Speaker: Matthew P.A.Fisher (UCSB)
Host: Zhicheng Yang
Time: 10:00-11:00 am, April 20, 2023, GMT+8
Venue: Zoom Meeting ID:963 5796 8034 Password: 125125 or Koushare platform (
https://www.koushare.com/lives/room/660145)
Abstract:
When a quantum system is coupled to a dissipative environment an initially pure state becomes rapidly mixed as information is lost, and classical behavior invariably follows. Recently, another type of open system dynamics has been explored, when a quantum system is continuously "monitored"by an observer, making a sequence of measurements, and a pure quantum state remains pure. The resulting quantum trajectories constitute an ensemble of pure states,which can in the many-body context, have a rich entanglement structure, exhibiting measurement-induced phase transitions (MIPT) between volume law and area law entanglement, and between phases with or without symmetry breaking and/or topological order.

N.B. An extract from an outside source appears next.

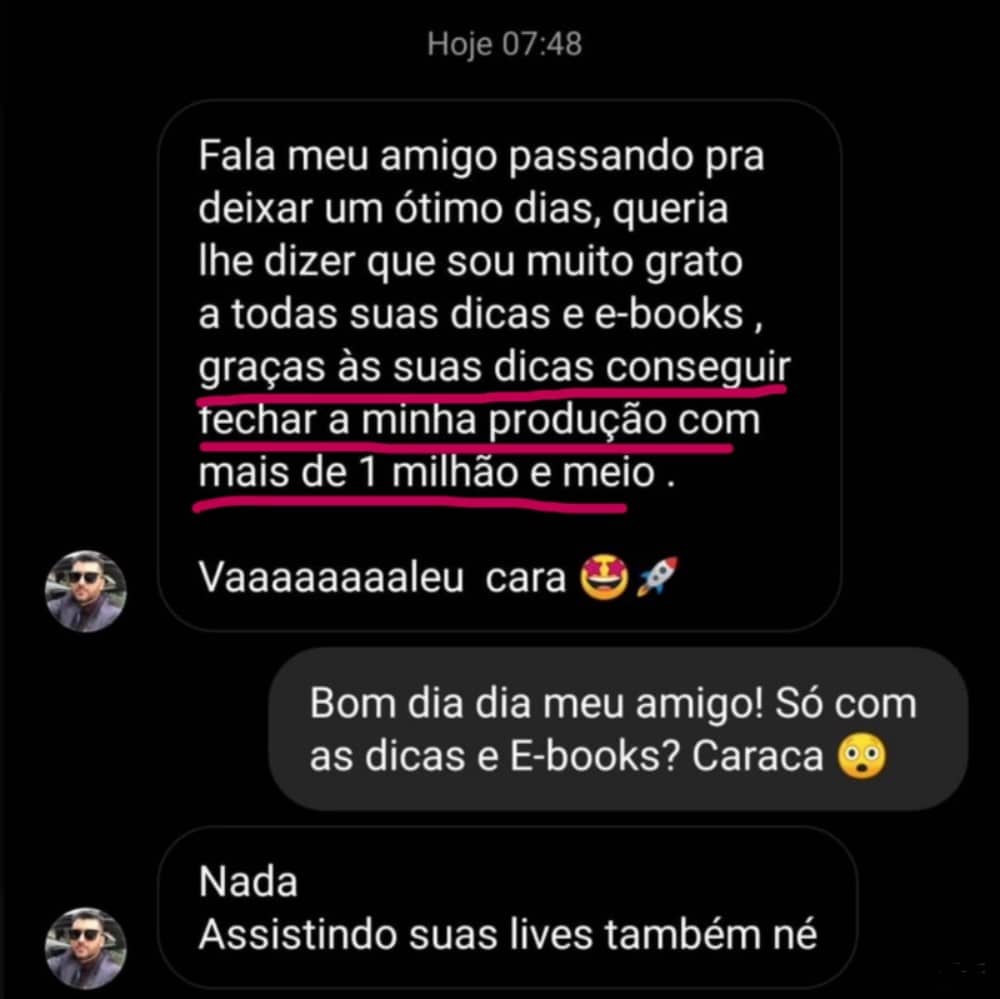Click the rocket emoji in the first message
This screenshot has width=1000, height=999.
click(658, 577)
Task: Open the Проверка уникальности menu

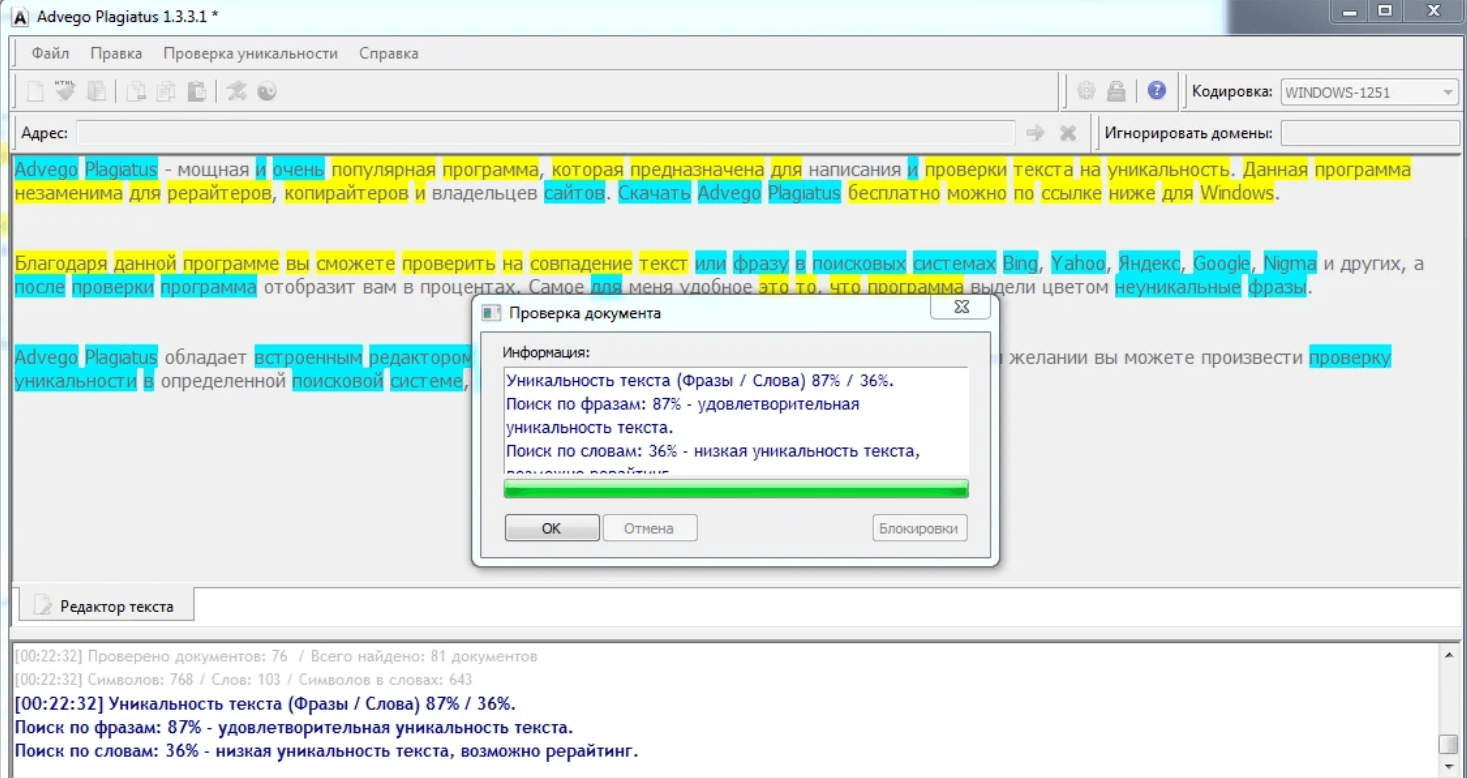Action: click(250, 53)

For mixed initial density matrices,monitoring can lead to a plethora of purification transitions,and reveals underlying connections with quantum encoding. While the MIPT occurs generically in a number of different models, its verification can be challenging even on an error-corrected quantum computer, due to the so-called post-selection problem. I will briefly describe recent proposals to access experimentally measurement-induced phase transitions (MIPT) employing"decoding",including the prospects of employing the linear cross-entropy, without requiring any post-selection of quantum trajectories.